Irvington is a town on the Rappahannock River in Lancaster County, Virginia, United States. The population was 432 at the 2010 census. Located on a peninsula known as the Northern Neck, it has been designated a historic district.

History
From 1871 until 1893, the town was called "Carter's Creek Wharf" or simply "Carter's Creek", since steamboats docked at the relatively deep water confluence of a tributary that had much earlier been called "Cossotomen Creek" and later "Carter's Creek" after early settler John Carter, Sr., the father of the powerful colonial era politician King Carter, who was the Virginia agent for the Northern Neck Proprietary. The town formally adopted the name "Irvington" to honor Baltimore native Captain Levin Irvington following a 1891 referendum, since mail had been often confused between this town and that of Center Cross in relatively nearby Essex County. 

The original Chesapeake Academy, 1889–1907, was located in Irvington. One of its graduates, Claybrook Cottingham, was later its assistant principal and subsequently in his long academic career the president of both Louisiana College in Pineville and Louisiana Tech University in Ruston.

Historic district

The historic district, Irvington, also known as Carters Creek, is a  area that was listed on the National Register of Historic Places in 2000.  In 2000, it included 149 contributing buildings, 3 contributing sites and one other contributing structure.

Geography
Irvington is located at  (37.6615, −76.4191).

According to the United States Census Bureau, the town has a total area of 1.8 square miles (4.7 km2), of which, 1.5 square miles (3.9 km2) of it is land and 0.3 square miles (0.9 km2) of it (18.13%) is water.

Demographics

As of the census of 2000, there were 673 people, 240 households, and 174 families residing in the town. The population density was 449.0 people per square mile (173.2/km2). There were 325 housing units at an average density of 216.8 per square mile (83.7/km2). The racial makeup of the town was 98.37% White, 1.49% African American and 0.15% Asian.

There were 240 households, out of which 20.4% had children under the age of 18 living with them, 63.8% were married couples living together, 7.5% had a female householder with no husband present, and 27.1% were non-families. 25.8% of all households were made up of individuals, and 14.6% had someone living alone who was 65 years of age or older. The average household size was 2.19 and the average family size was 2.61.

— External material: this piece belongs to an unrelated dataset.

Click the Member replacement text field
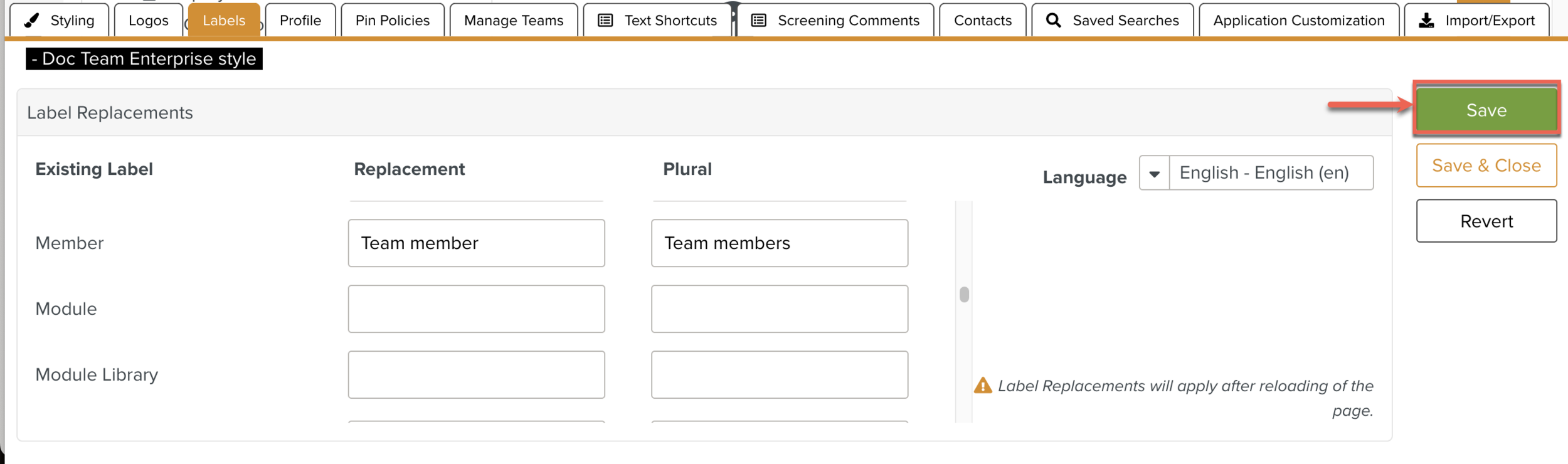This screenshot has height=464, width=1568. click(476, 243)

In the town, the population was spread out, with 13.8% under the age of 18, 2.5% from 18 to 24, 13.2% from 25 to 44, 24.1% from 45 to 64, and 46.4% who were 65 years of age or older. The median age was 63 years. For every 100 females there were 79.5 males. For every 100 females age 18 and over, there were 72.6 males.

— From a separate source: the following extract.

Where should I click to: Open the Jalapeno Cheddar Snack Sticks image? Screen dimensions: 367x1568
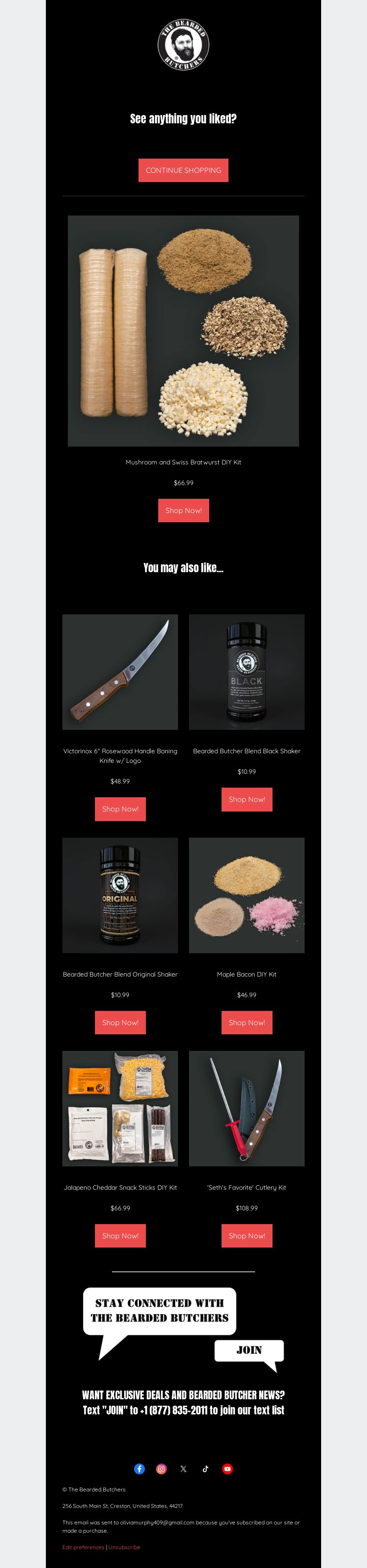[120, 1109]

The median income for a household in the town was $60,139, and the median income for a family was $68,438. Males had a median income of $42,500 versus $25,938 for females. The per capita income for the town was $50,743. About 1.1% of families and 3.5% of the population were below the poverty line, including 5.1% of those under age 18 and 3.7% of those age 65 or over.

Features and amenities 

Irvington is the home of the marine resort The Tides Inn. On King Carter Drive is the Steamboat Museum, which details the history of the steamboats that traveled the Chesapeake Bay and stopped in Irvington.

Lancaster National Bank (later Chesapeake National Bank and currently Chesapeake Bank) was formed in Irvington in 1900 to cater to the growing town. Irvington was also a stop for Chesapeake National Bank's Boat 'n Bank, a houseboat with bank tellers that cruised the Rappahannock River wharves, canneries and oyster houses. The town has a club, Rappahannock River Yacht Club, and a marina, Irvington Marina.

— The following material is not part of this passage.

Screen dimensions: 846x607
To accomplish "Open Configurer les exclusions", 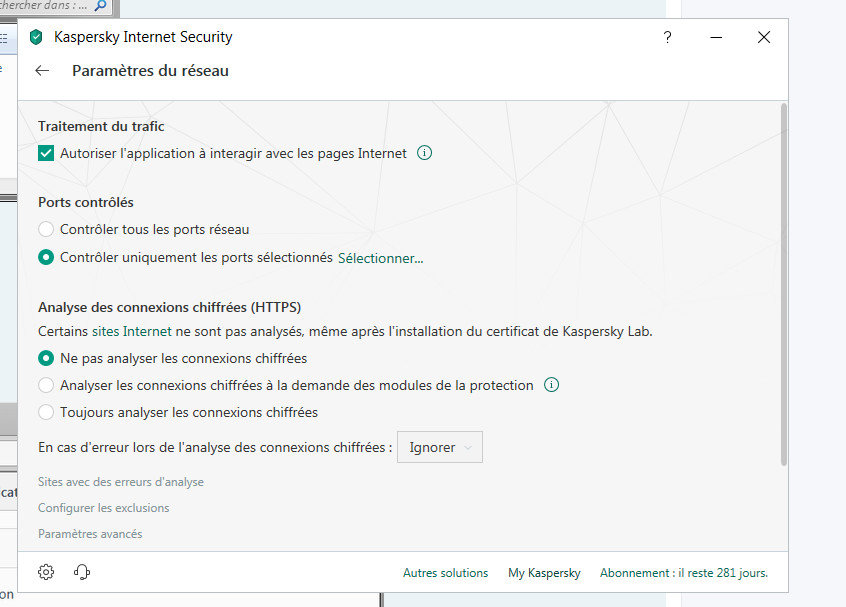I will tap(104, 508).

Children of the town attend Lancaster County Public Schools and there is one independent school located in Irvington.  Reopened in 1965, Chesapeake Academy serves children from 3 years old through eighth grade. Chesapeake Academy's original 1890 schoolhouse is located on King Carter Drive; it is now the Hope & Glory Inn. Next door to the schoolhouse is the Irvington Methodist Church; its parsonage is now a women's clothing store, The Dandelion.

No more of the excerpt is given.